***** PROVIDED INFORMATION

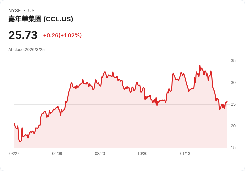
Task: Click the end point of price line
Action: click(227, 102)
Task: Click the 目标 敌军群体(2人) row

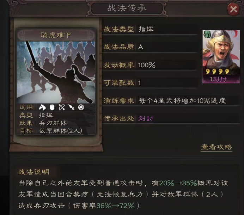Action: click(x=56, y=131)
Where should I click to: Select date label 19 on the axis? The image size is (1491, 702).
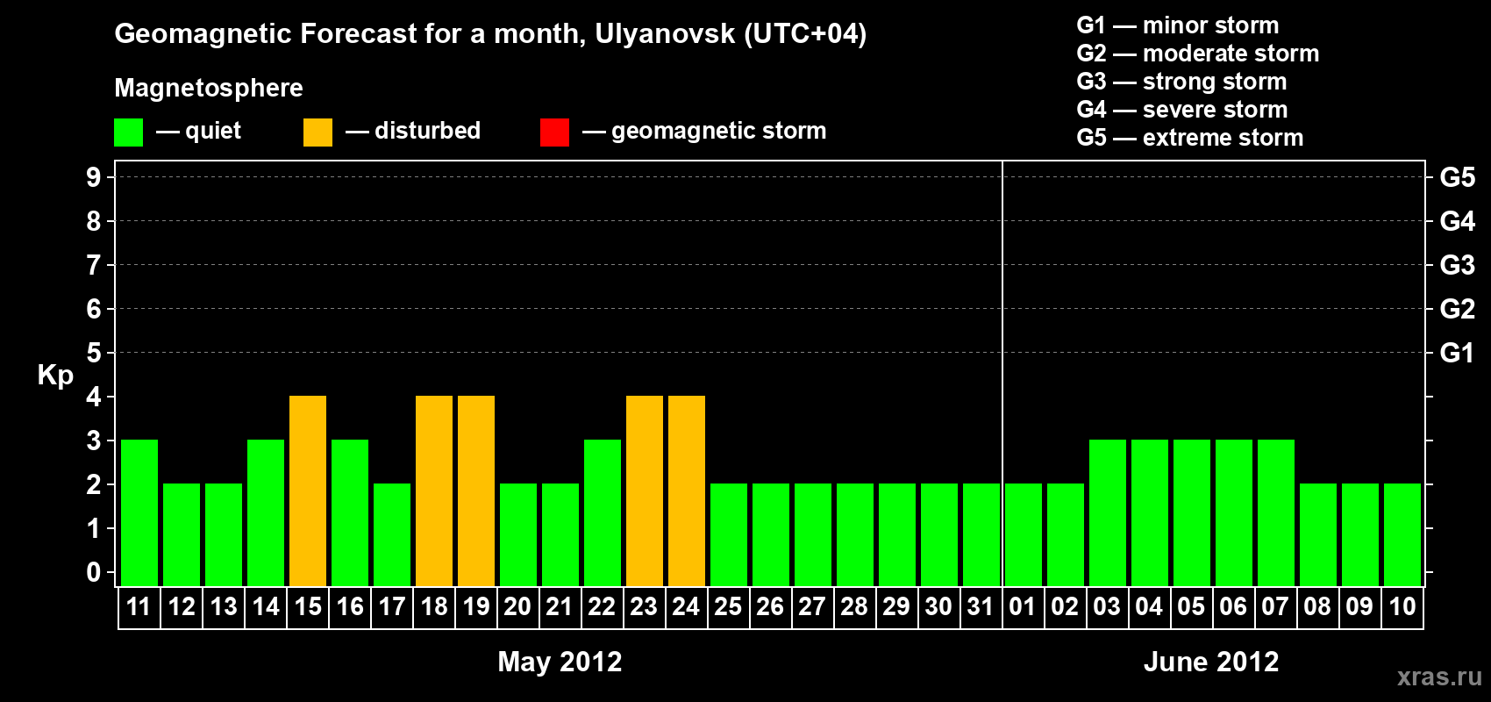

**********

▶ [GOAL OF THE EXERCISE] Quote verbatim every line starting at the line that contains "Task: Click the 目标 敌军群体(2人) row" and ending with the last line of the records; omit all pictures.

▶ [SOLUTION FOR THIS EXERCISE]
Task: Click the 目标 敌军群体(2人) row

Action: click(x=56, y=131)
Where should I click to: Select date label 19 on the axis? The image size is (1491, 702).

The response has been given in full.